■ ASSIGNMENT
In the entries that follow, the first line to write out is the one containing "search (304, 558)", and the last is the one containing "home (31, 34)". Reproduce that stretch exactly, with nothing before or after it.

Collection entries:
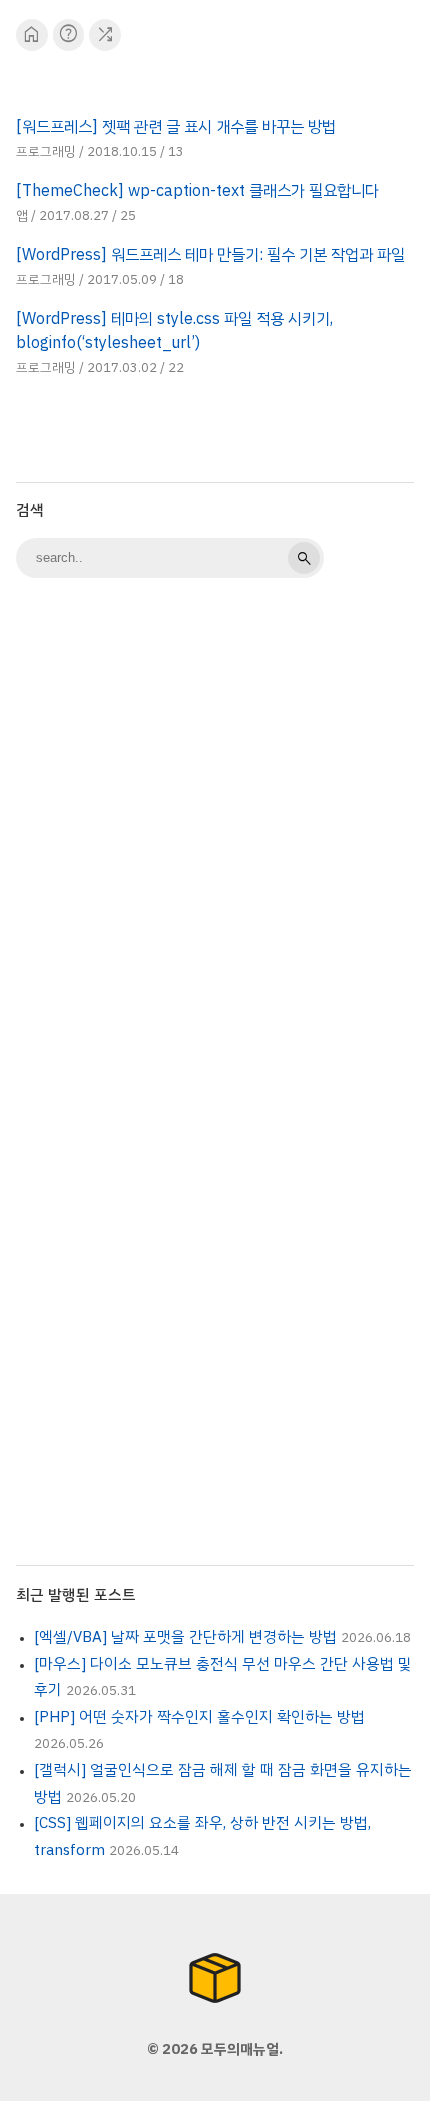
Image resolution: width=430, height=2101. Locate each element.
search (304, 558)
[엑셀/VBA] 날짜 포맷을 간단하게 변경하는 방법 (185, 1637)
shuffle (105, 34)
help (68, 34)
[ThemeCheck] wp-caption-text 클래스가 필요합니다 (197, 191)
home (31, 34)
--
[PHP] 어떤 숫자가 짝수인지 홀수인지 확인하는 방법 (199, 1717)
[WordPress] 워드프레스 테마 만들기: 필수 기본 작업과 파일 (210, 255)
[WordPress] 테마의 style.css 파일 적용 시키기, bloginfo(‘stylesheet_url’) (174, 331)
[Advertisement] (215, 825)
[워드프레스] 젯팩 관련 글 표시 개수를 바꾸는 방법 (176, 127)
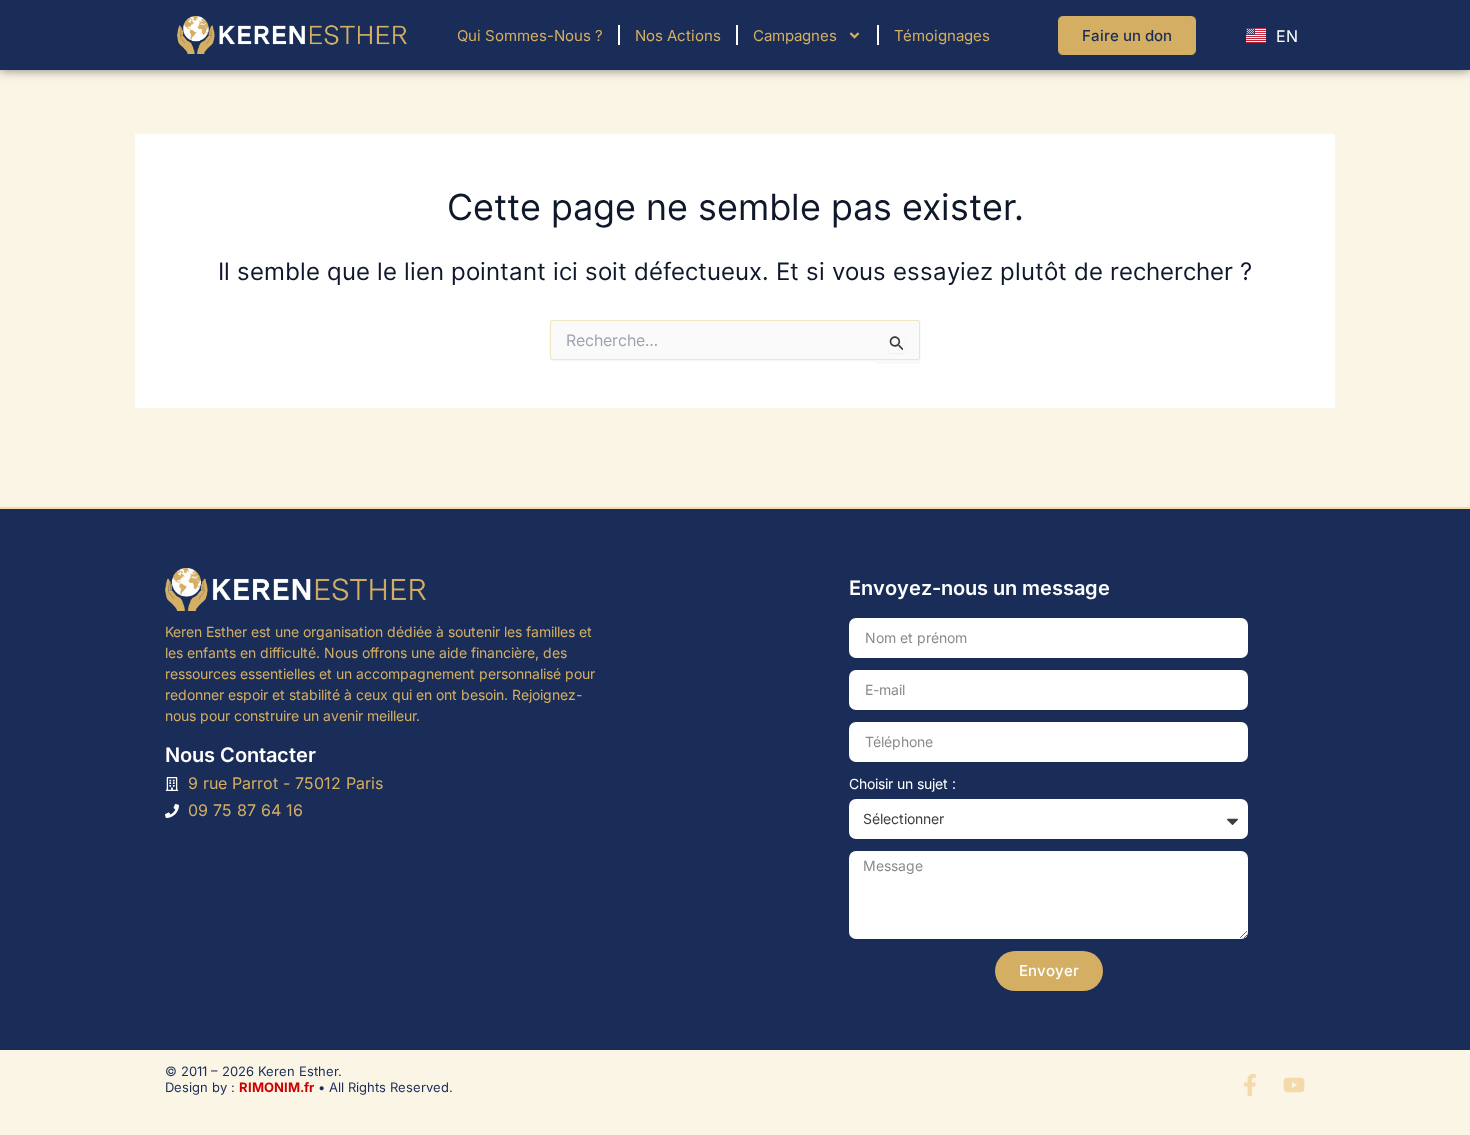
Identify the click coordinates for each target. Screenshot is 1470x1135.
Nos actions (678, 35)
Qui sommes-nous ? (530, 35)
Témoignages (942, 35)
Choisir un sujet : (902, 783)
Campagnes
--
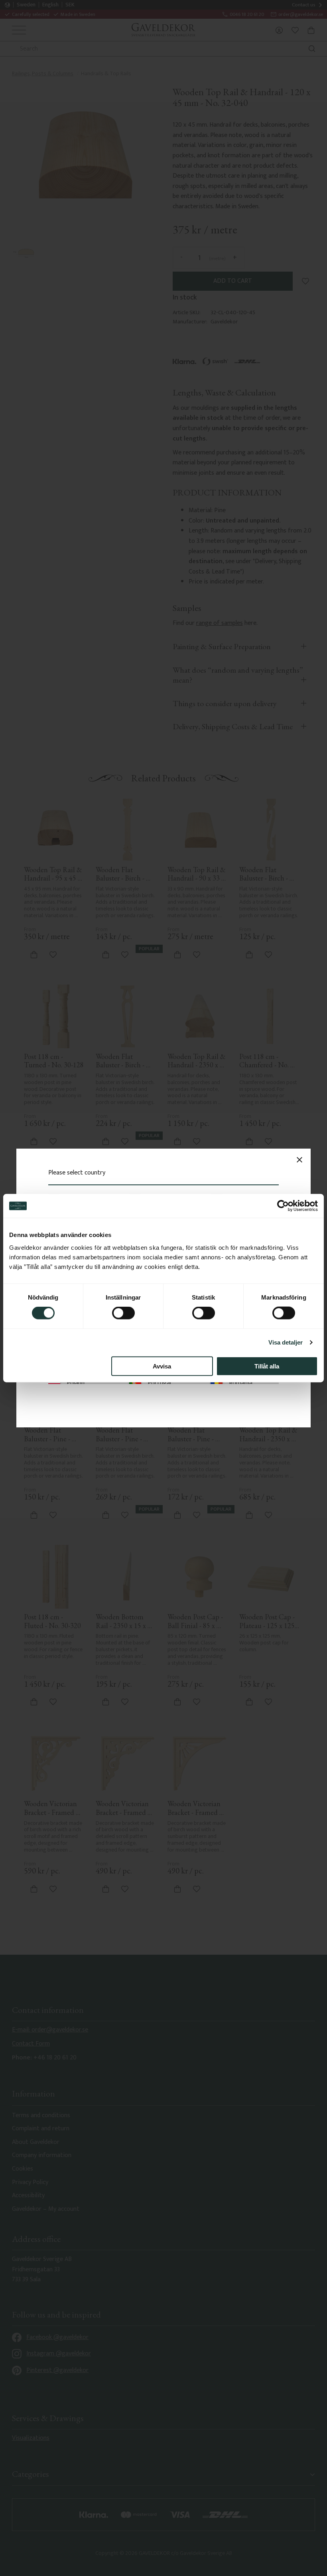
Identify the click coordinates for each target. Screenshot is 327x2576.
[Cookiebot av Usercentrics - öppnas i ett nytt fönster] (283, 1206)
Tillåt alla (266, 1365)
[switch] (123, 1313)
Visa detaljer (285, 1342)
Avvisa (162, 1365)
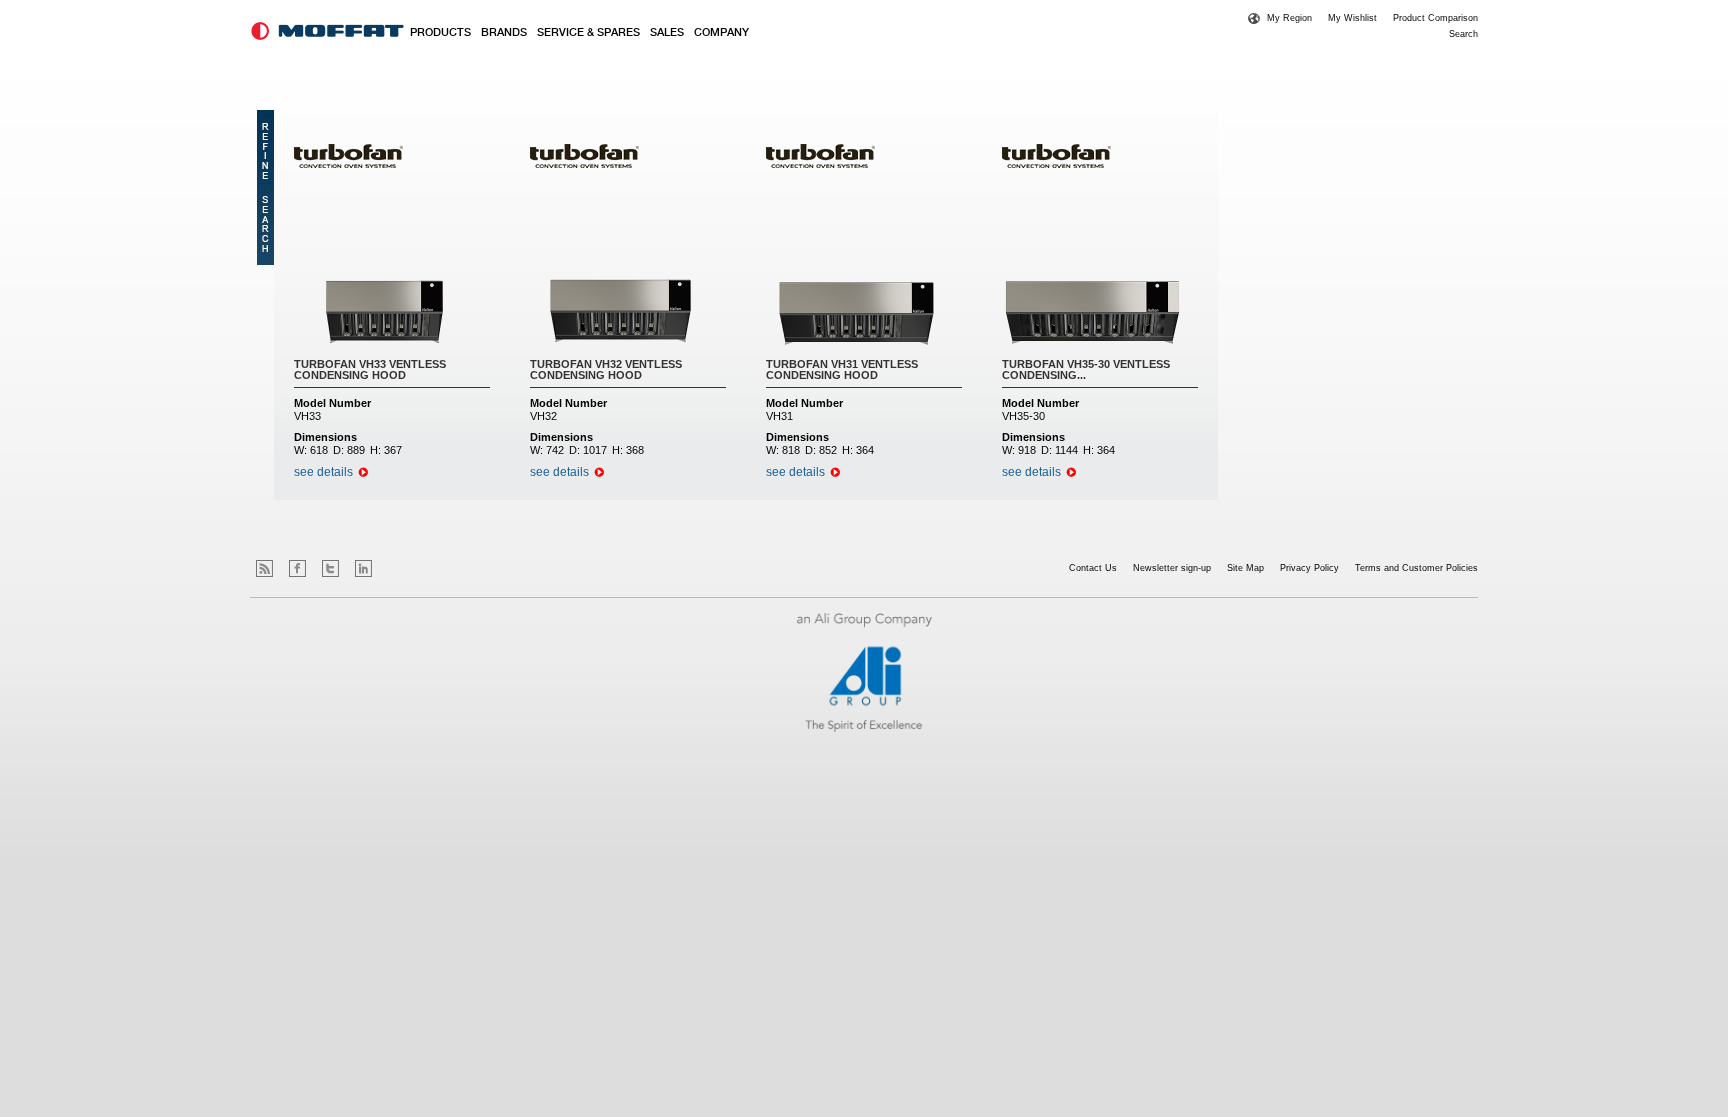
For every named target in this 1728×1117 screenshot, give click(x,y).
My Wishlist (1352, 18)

■ SOLUTION FOR THIS EXERCISE
search (304, 558)
[엑셀/VBA] 날짜 포맷을 간단하게 변경하는 방법 (185, 1637)
shuffle (105, 34)
help (68, 34)
[ThemeCheck] wp-caption-text 클래스가 필요합니다 (197, 191)
home (31, 34)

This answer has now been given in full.